The weaker currency though has big implications for Brazilian farmers. Since commodities are priced in dollars but paid in the local currency, the weaker the Brazilian currency becomes, the more money a farmer puts in his pocket for each sack of soybeans he sells. As a result, Brazilian farmers have increased their selling of both old crop and new crop soybeans and corn to take advantage of this favorable exchange rate. If the currency would continue to weaken, it could compensate, at least in part, for potentially lower commodity prices resulting from good growing conditions in the U.S.

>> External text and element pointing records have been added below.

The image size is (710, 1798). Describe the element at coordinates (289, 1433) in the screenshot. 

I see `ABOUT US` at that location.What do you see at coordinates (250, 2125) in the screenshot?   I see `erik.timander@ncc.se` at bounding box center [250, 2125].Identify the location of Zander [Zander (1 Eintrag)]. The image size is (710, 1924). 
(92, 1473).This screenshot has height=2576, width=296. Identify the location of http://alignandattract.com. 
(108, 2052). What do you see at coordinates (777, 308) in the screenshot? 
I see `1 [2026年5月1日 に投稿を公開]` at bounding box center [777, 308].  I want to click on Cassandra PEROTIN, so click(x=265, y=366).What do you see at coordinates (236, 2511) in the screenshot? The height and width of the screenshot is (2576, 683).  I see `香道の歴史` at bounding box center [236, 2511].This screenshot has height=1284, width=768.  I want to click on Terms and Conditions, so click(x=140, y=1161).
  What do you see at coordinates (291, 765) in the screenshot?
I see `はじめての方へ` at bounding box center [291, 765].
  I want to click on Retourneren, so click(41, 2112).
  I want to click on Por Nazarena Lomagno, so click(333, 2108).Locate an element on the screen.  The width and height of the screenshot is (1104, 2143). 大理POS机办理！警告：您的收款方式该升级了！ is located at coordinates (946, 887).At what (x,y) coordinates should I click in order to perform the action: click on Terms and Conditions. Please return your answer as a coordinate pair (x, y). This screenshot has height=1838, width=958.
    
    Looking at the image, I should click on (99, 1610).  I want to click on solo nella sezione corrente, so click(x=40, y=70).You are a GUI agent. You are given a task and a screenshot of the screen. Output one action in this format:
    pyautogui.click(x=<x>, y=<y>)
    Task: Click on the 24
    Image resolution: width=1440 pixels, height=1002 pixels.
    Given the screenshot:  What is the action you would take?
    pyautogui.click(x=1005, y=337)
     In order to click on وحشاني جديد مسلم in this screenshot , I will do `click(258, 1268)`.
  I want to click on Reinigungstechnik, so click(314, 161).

Conversely, a weaker Brazilian currency means that imported items such as fertilizers or agricultural chemicals would become more expensive in Brazil. Brazil imports approximately 70% of the fertilizers needed to produce its crops. In central Mato Grosso, inputs priced in dollars may account for as much as 50% of the total cost of production, so a weakened Brazilian Real means their cost are going to increase. Economists are advising farmers to purchase as quickly as possible any inputs that are imported, because the Brazilian currency will probably continue to get weaker.
When there are currency fluctuations, Brazilian farmers and American farmers do not receive the same price for their underlying commodity. In the big picture, when Brazilian farmers make their planting decisions, they must not only consider their cost of production and the international prices for commodities, they must also take into consideration the currency exchange rates, which in some years can be just as important as the actual price of the commodity.
Even though soybean prices at the CBOT have declined during the month of June, for Brazilian farmers who are forward contracting their 2013/14 production, prices have actually risen 2% during the month of June thanks to the currency devaluation. If a farmer in Sorriso in central Mato Grosso forward contracted his soybeans on June 3rd for delivery in March of 2014, he received R$ 43.57 per sack of 60 kilograms. If the same farmer forward contracted the same sack of soybeans last Friday (June 21) for March delivery, he received R$ 44.47, or 2% more than two weeks earlier even though the CBOT price for soybeans declined about 0.50 cents during the same period. So, during the period in which soybean prices declined 4%, Brazilian farmers actually could sell their soybeans for 2% more. That is a good illustration why Brazilian farmers pay close attention the currency exchange rates.
A weaker currency leads to increased exports and generally greater returns for Brazilian farmers, so if the currency continues to weaken, Brazilian farmers may expand their 2013/14 soybean and corn acreage more than what the actual prices for the two commodities would indicate.